ファンは演者に対する自分たちの振る舞いに責任を負うことができない。演者がファンの選択をどれだけ聞き入れようと、その行動の責任が帰結するところはすべて演者自身だ。ファンはいつでも客席から逃げ出すことができるが、演者にはステージからの逃避は許されていない。だから、演者が抱え込むその荷物に手を伸ばし一緒に背負おうとする試みは、無責任で傲慢な行為だ。どれだけ演者がファンに寄り添おうとしてくれていても、客席とステージを分かつ不可視の境界線は変わらずその間に横たわっている。

 

総選挙という仕組みは、確かにファンの声ひとつひとつが彼女たちをその場所へと押し上げる。だからと言って、キャスト自身の発信をもファンが荷物として背負うことはできない。たとえ夢が叶わなかったとしても、その現実に責任を感じようとする行為はファンの領分を逸脱している。そんなことは至極当然の不文律だ。

 

だからやっぱり、どこまで行ってもこれは私自身の心の問題だった。キャストの強さを信じていないわけじゃない。
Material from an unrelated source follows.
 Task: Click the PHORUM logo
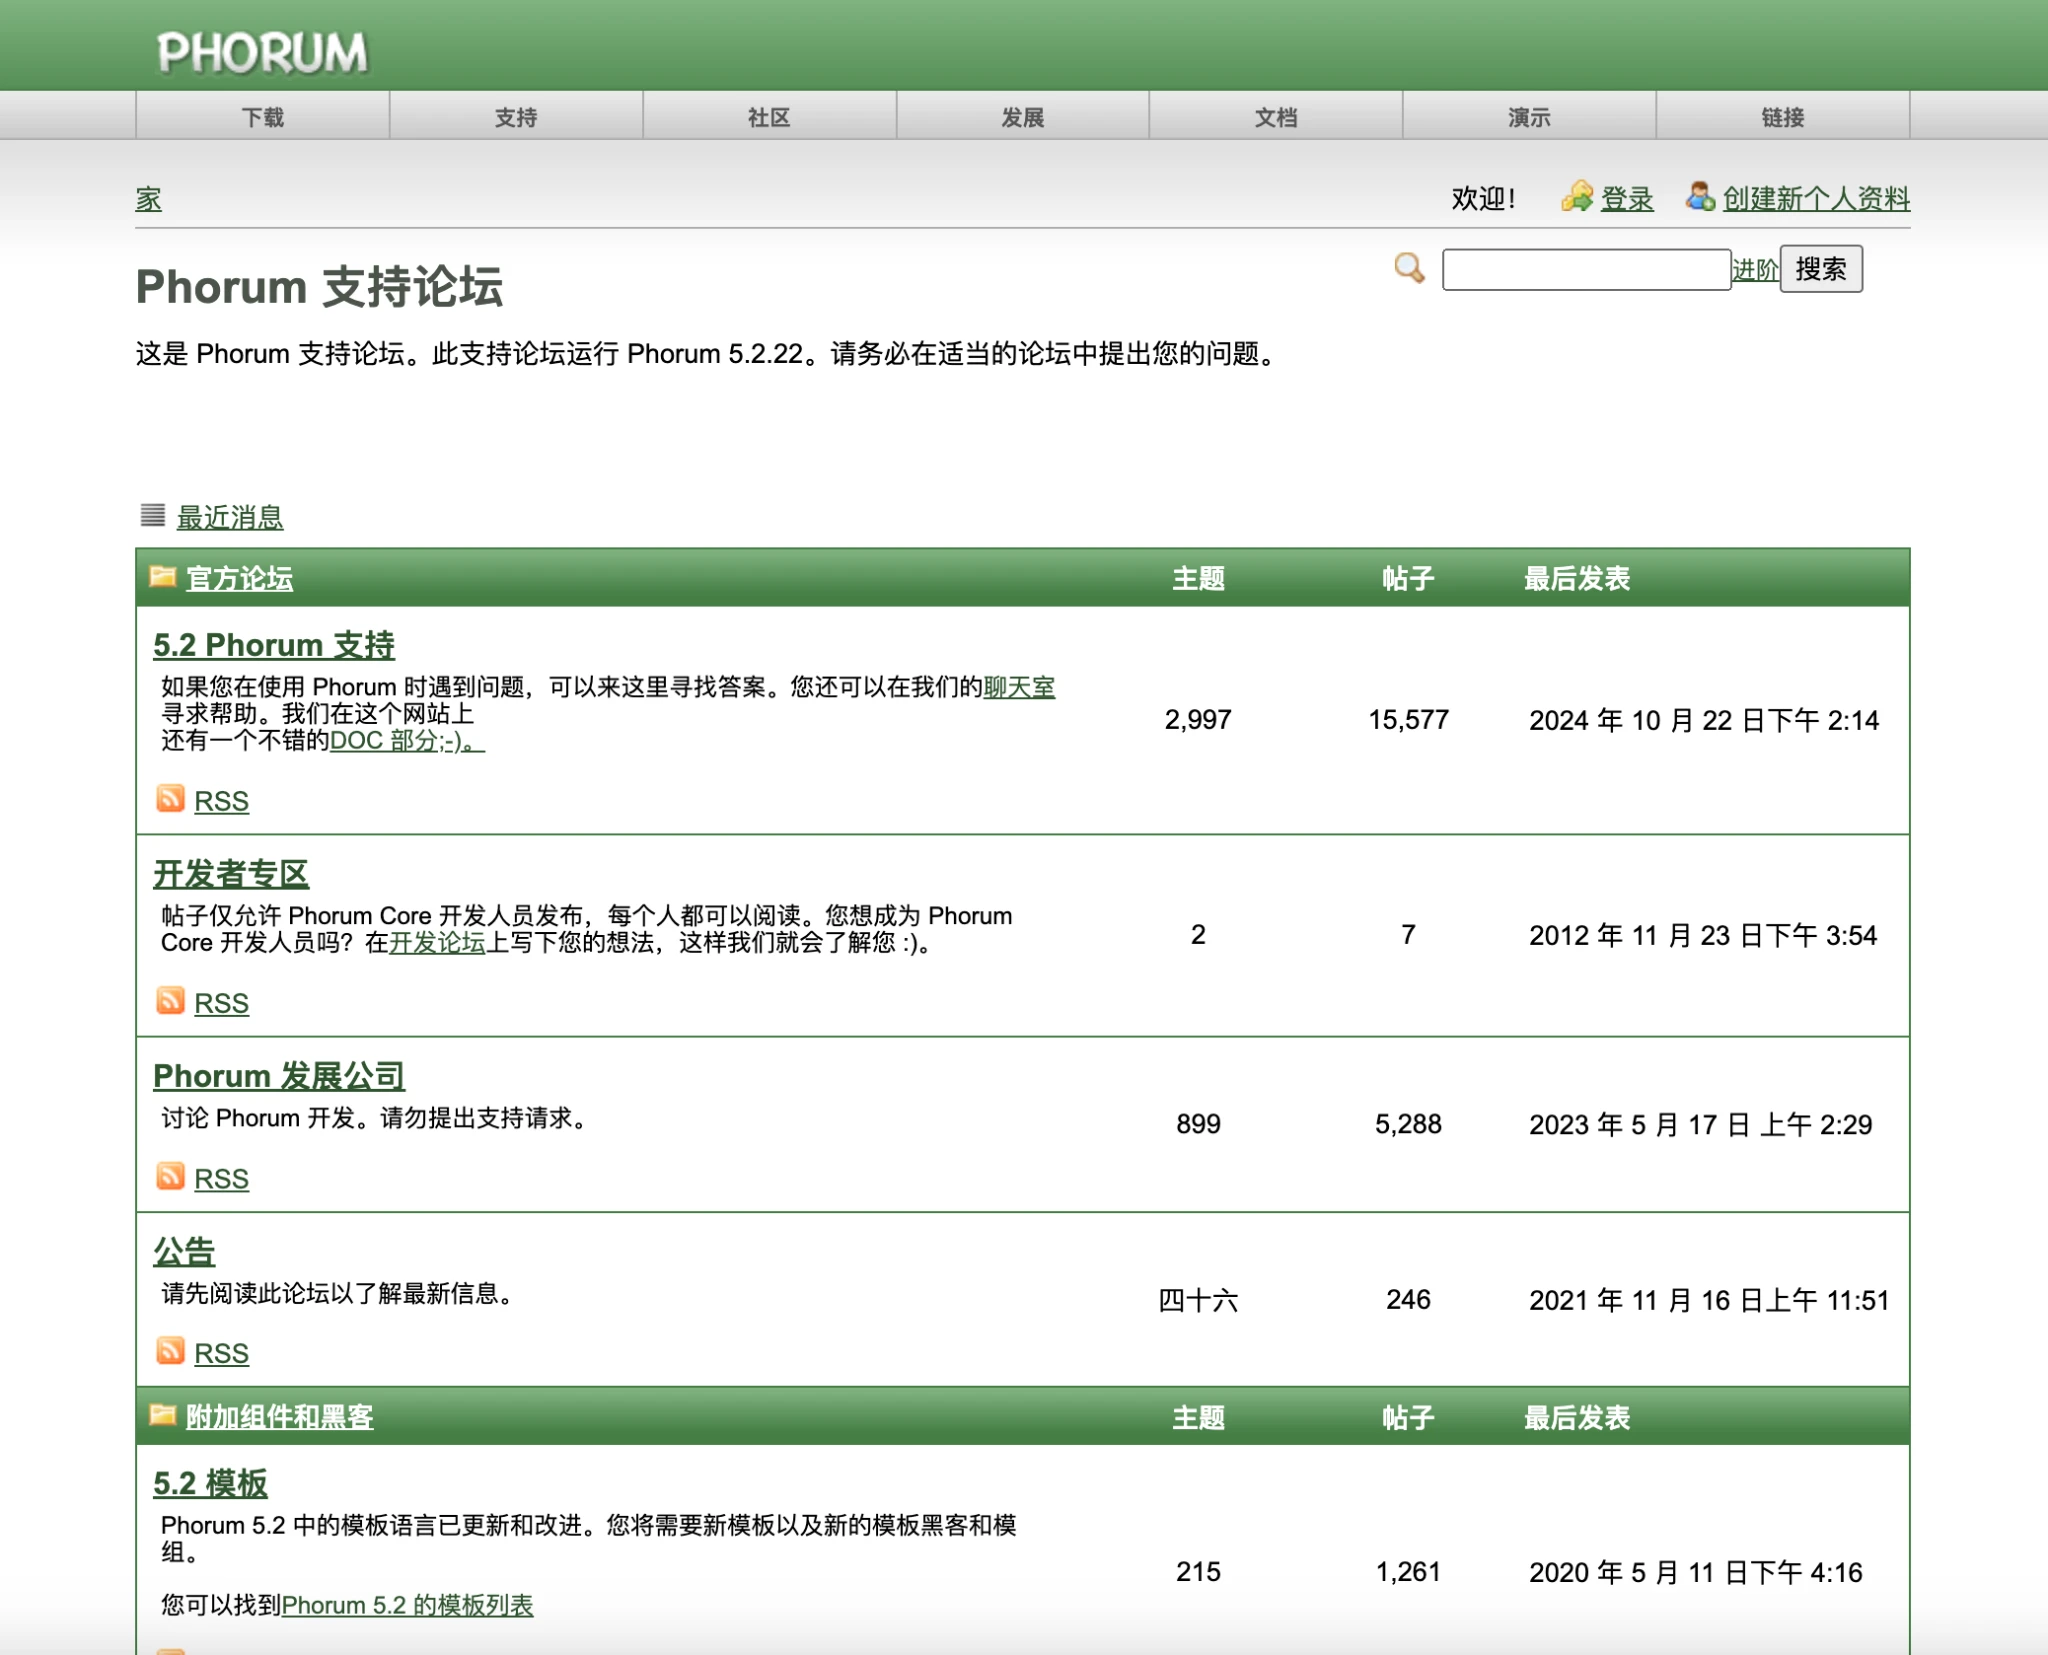pyautogui.click(x=262, y=52)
ただ、がんばっている誰かの夢が敗れる瞬間を見たくなかった。そのためだけに、ファンとして向けるべき応援の気持ちを再び封じ込めた。想いは必ずしも結実しないこと、その普遍的な残酷さを直視できない、いつまでも子供のままの甘ったれた弱い心が諸悪の根源だった。

 

 

 

投票期間が終わっても、これでよかったなんて微塵も思えなかった。

 

推しだけを一番に信じ、他の誰がなんと言おうとその人を推し続ける、強く揺るぎない応援の意志。投票に踏み切れなかった私に欠けているのは、きっとそうした、純粋で真っ直ぐな想いなんだと思う。